After that, we can create a cooccurence matrix (see here) containing how many times two characters share scenes:

non_airport_scenes <- speaker_scene_matrix[, colSums(speaker_scene_matrix) < 10]

cooccur <- non_airport_scenes %*% t(non_airport_scenes)



This gives us a sense of how the clustering in the above graph occurred. We can then use the igraph package to plot the network.

g <- graph.adjacency(cooccur, weighted = TRUE, mode = "undirected", diag = FALSE)
plot(g, edge.width = E(g)$weight)


A few patterns pop out of this visualization. We see that the majority of characters are tightly connected (often by the scenes at the school play, or by Karen (Emma Thompson), who is friends or family to many key characters). But we see Bill Nighy’s plotline occurs almost entirely separate from everyone else, and that five other characters are linked to the main network by only a single thread (Sarah’s conversation with Mark at the wedding).

One interesting aspect of this data is that this network builds over the course of the movie, growing nodes and connections as characters and relationships are introduced. There are a few ways to show this evolving network (such as an animation), but I decided to make it an interactive Shiny app, which lets the user specify the scene and shows the network that the movie has built up to that point.

network Shiny app

(You can view the code for the Shiny app on GitHub).

Data Actually

Have you heard the complaint that we are “drowning in data”? How about the horror stories about how no one understands statistics, and we need trained statisticians as the “police” to keep people from misinterpreting their methods? It sure makes data science sound like important, dreary work.

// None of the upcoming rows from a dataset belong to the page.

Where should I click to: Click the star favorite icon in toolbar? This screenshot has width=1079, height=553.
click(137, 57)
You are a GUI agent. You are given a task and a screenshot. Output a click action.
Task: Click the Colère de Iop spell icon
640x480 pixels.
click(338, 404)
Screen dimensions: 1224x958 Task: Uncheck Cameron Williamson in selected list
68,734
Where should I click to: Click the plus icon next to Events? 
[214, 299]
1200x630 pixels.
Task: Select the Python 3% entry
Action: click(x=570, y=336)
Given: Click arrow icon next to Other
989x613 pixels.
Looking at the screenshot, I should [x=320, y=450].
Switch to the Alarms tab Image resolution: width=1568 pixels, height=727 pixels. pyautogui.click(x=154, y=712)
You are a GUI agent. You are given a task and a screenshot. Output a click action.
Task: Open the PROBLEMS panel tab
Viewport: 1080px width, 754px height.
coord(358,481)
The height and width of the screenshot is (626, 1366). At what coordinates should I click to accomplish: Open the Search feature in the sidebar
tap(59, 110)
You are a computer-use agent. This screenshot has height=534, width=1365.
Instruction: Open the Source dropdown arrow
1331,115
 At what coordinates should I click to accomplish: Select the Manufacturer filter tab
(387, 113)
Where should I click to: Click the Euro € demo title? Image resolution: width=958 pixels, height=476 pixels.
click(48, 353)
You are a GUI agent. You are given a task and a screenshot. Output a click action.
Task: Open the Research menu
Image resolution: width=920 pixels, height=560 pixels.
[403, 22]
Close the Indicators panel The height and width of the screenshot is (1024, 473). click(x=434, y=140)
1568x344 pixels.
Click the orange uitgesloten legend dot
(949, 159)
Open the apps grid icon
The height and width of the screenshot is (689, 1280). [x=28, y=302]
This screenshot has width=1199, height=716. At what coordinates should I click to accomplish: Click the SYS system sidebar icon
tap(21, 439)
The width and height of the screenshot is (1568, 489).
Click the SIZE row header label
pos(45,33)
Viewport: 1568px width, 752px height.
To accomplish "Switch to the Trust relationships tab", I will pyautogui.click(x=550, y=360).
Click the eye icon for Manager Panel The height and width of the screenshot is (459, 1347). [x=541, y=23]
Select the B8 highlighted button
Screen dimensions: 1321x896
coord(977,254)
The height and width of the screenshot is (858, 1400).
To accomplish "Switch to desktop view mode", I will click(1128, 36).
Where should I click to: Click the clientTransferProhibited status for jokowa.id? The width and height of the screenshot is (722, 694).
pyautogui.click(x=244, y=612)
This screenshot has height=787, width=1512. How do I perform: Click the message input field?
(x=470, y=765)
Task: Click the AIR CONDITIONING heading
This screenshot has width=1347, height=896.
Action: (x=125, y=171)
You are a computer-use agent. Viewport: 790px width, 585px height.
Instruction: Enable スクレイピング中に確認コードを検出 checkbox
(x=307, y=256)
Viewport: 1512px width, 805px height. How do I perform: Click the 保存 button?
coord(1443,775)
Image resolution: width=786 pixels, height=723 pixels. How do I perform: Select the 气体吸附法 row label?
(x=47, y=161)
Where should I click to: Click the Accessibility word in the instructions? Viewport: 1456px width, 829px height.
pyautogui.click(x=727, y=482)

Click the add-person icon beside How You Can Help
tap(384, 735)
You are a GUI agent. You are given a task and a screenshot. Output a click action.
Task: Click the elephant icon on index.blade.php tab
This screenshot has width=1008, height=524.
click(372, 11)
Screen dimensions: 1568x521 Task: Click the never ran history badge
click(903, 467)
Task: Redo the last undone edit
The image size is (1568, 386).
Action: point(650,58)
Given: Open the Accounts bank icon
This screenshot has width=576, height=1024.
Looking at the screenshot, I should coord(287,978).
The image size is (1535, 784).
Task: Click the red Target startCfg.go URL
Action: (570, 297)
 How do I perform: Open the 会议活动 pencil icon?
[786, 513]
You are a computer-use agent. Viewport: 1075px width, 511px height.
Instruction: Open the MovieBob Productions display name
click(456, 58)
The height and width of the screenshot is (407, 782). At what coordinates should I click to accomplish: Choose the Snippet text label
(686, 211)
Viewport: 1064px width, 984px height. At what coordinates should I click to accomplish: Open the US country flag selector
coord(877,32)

Whenever I get gloomy about those topics, I try to spend a little time on silly projects like this, which remind me why I learned statistical programming in the first place. It took minutes to download a movie script and turn it into usable data, and within a few hours, I was able to see the movie in a new way. We’re living in a wonderful world: one with powerful tools like R and Shiny, and one overflowing with resources that are just a Google search away.

Maybe you don’t like ‘Love Actually’; you like Star Wars. Or you like baseball, or you like comparing programming languages. Or you’re interested in dating, or hip hop. Whatever questions you’re interested in, the answers are just a search and a script away. If you look for it, I’ve got a sneaky feeling you’ll find that data actually is all around us.


  1. We made a few important choices in our clustering here. First, we normalized so that the number of scenes for each character adds up to 1: otherwise, we wouldn’t be clustering based on a character’s distribution across scenes so much as the number of scenes they’re in. Secondly, we used Manhattan distance, which for a binary matrix means “how many scenes is one of these characters in that the other isn’t”. Try varying these approaches to see how the clusters change!